Fossil is an alternative to both git (source control) and github (issues, etc).

I think its brilliant having issues tracked in fossil. Part of the promise of github is that the user is in control, since your computer is a first-class citizen of a repository. You have all the code, and all the history on your computer. You can use github, but you don't need github, since its just another node in git's distributed network.

But that promise falls apart with issues and pull requests. Issues and pull requests don't get replicated by git. If github goes down, you can't interact with issues. If github ever turns evil, or you decide you want to self host git over ssh or something, you lose the history of all your issues and conversations.

Git is a distributed, replicated data format. Why are issues fully centralized? Its bizarre - You can have a project on both github and gitlab. And you can replicate commits to both. But you can't replicate issues using the same mechanism.

Fossil is far from perfect, but I think putting the issues and stuff into the repository itself is brilliant.

You're overstating the risks a bit and it's not great to posit implausible motives and means for bad outcomes... Like, Fossil devs could "turn evil", and ship an update that destroys your museum and any copies it can find. Github could "turn evil" without notice, and permanently nuke all of someone or some org's accounts for no good reason and yes, that'd catch a lot of people with their pants down.
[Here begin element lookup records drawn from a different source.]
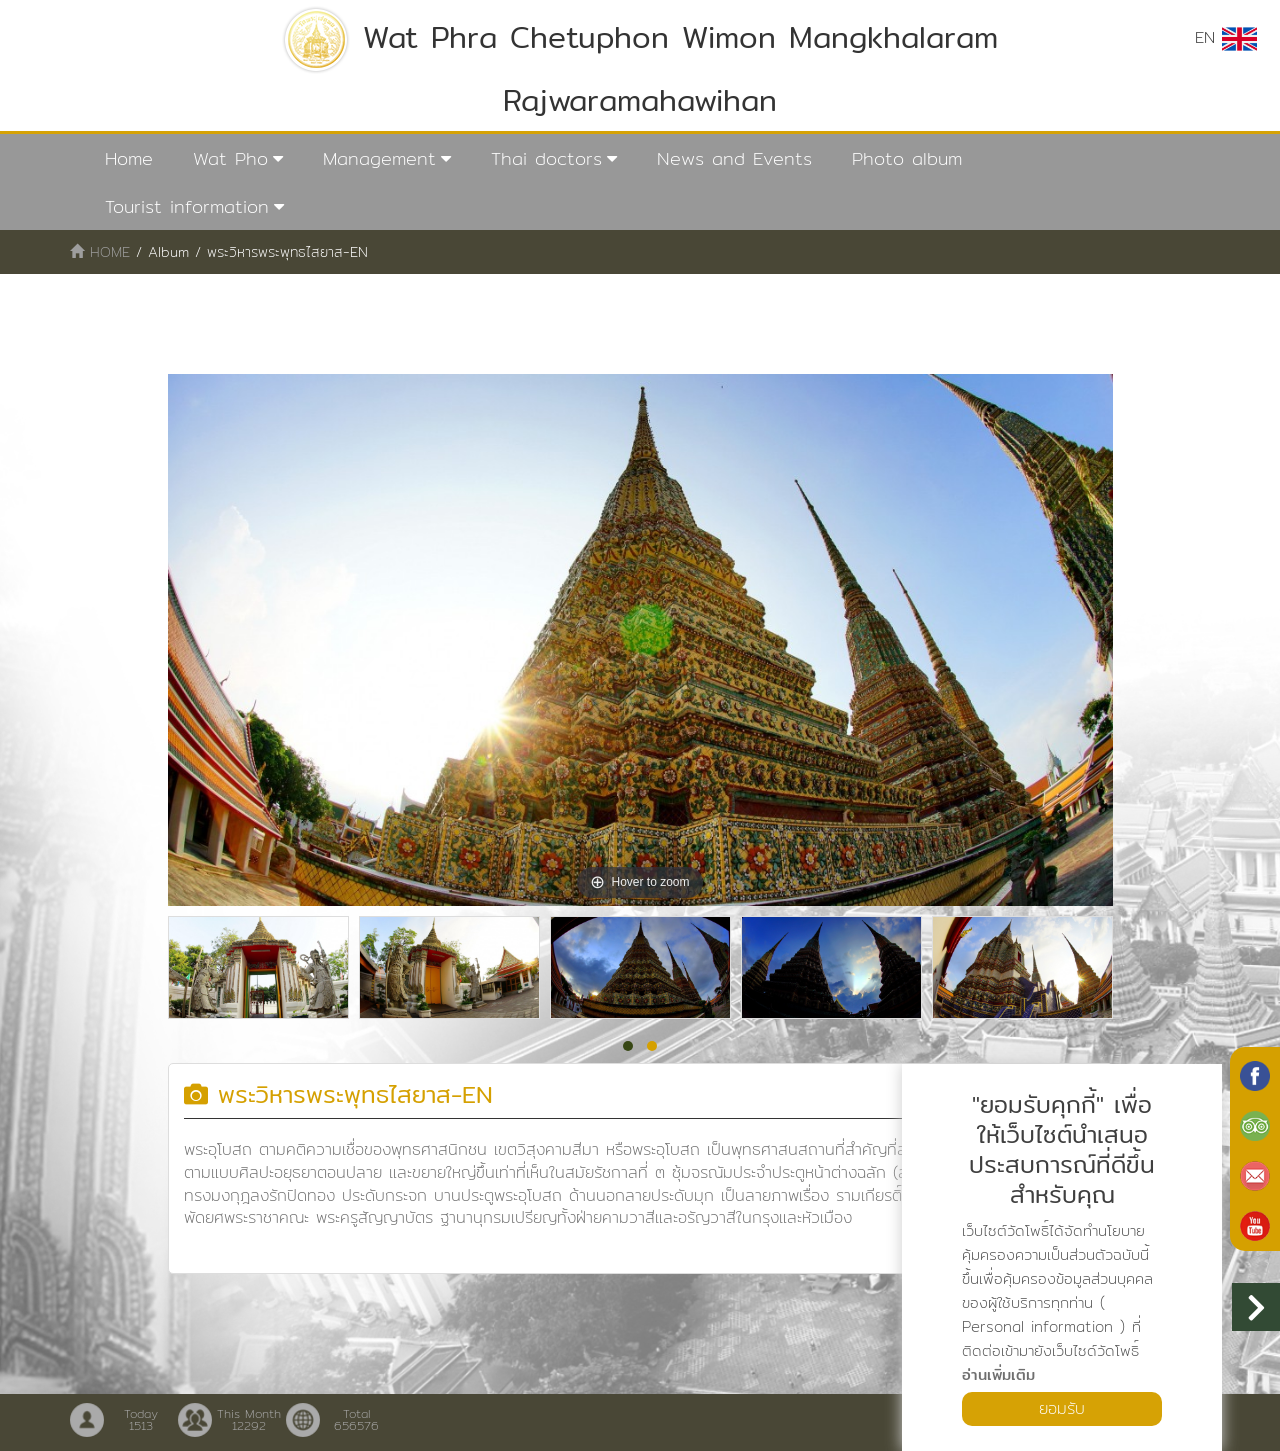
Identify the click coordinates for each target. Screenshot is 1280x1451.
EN (1226, 38)
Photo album (907, 158)
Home (129, 158)
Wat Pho (230, 158)
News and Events (734, 158)
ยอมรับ (1062, 1408)
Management (379, 158)
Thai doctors (546, 158)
It's better to first focus on outcomes, not means. Of course anyone actually concerned about losing their github issue data (or having their museums corrupted) should at least be making backups. (And it's not exactly an implausible outcome on its own, you can think of a variety of means that achieve it and discover one may be rather more likely for your situation, like if I was a Russian in Russia right now I'd have already made arrangements in case GH changes their mind or is legally forced to drop the ban hammer.)
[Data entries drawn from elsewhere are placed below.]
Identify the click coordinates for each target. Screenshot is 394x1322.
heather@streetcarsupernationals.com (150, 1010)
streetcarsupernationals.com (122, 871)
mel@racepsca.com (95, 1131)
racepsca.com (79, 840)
The desire to move off github (and therefore any additional services besides hosting you were using, which issues are just one -- new ones keep getting added to try and cement your dependence) is something more worthwhile of thought than the idea of github turning evil. Fortunately that desire is an actual thing that's very common, or at least the desire to not be wholly dependent, and is why many people don't even use github issues to begin with even if they use github itself for hosting (or some other non-issues features). So there's not a big problem, and even if you start with using github issues, there are various migration tools to move github issues out to [alternative]. (And of course github issues have their own merits, people frequently want to switch to them! So similar migration tools exist to move from [alternative] to github issues, I wrote one for Jira years ago.)
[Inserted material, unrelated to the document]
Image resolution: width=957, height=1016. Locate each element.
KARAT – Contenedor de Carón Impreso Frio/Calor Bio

It is brilliant to integrate things with the decentralized source control itself, you get free backups and deciding to migrate to something different in the future is easy, I think it's an overlooked approach for a lot of people. (It seems less overlooked when it comes to documentation in various forms like developer-focused .md files, or broader full static html websites which github can conveniently host for you.) Fossil is well-worth investigating for this free integration to see if it meets one's needs. But of course nothing stops you from doing it with git yourself in various ways. For personal projects, I'm pretty satisfied with being as minimal as having an issues.md file and moving things to an issues-closed.md file when I close one. I've also used the git-issue extension (https://github.com/dspinellis/git-issue -- see also its bottom section of Related Work).

But despite its brilliance it's not always the right approach. It's very easy and reasonable to want more than what is realistic for something deeply integrated with the source code itself to provide, if only for inherent conflicts of desire, let alone any question of manpower. There are very good reasons to have entirely separate (and even multiple-of-kind partially overlapping/integrating/cross-referencing) systems for source code management, issue tracking, code review, forums, IM communication, wikis, public websites, docs (of whatever kinds and types for various audiences and authors, or public or not, or team-level spikes or plannings or retrospectives)... One aspect of Fossil I found weak was its user capabilities (https://fossil-scm.org/home/doc/trunk/www/caps/ -- no custom user categories alone is a deal breaker for so many things) but flaws in the execution of a fully integrated thing isn't really my point, my point here again is just that full integration despite its overlooked benefits and brilliance when applied to certain things is still not necessarily the right choice for something.